Oh, and I'll never forget that 57 yard Nick Novak field goal attempt at the end of the half against Atlanta in a game where Houston was down 35-0.

These are all just a few of the many head-scratching examples that have occurred during the O'Brien tenure.

What I do like about Bill O'Brien is that he is fluid. He changes things when they don't work. He was able to flip turn the defense upside down by benching veterans for more athletic younger players. O'Brien  won games by playing defense, running the ball and keeping the game out of his quarterback's hands; he is now changing course with the Osweiler signing and the skill players they've added to the roster. Whatever is happening now or this week probably won't be happening the next. Bill O'Brien isn't tied to a system and is constantly looking for ways to improve.

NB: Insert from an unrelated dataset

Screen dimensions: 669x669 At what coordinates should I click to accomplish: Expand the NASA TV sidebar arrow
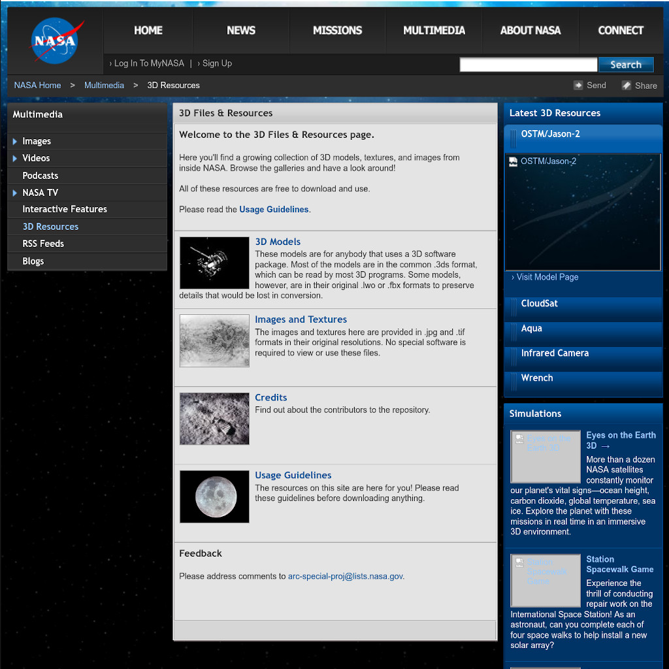coord(15,193)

In my opinion, somewhere around the middle of the league is where O'Brien deserves to rank as a head coach. The Texans are a barely more than .500 team since he took over a talented roster whose core is from the Kubiak era. O'Brien has won games in a bad division by spinning the revolver at the quarterback position, running the ball a lot, and letting the defense do its thing. He's made enough bad decisions to match the good ones. All in all, O'Brien has been pretty alright, but he hasn't been the tactical genius everyone envisioned when he first came to Houston. It's only been two years and people learn and grow and evolve. For O'Brien, it just hasn't happened yet.

Who cares what I think? I don't really even care about what I think most of the time. What about YOU? Where would you rank Bill O'Brien?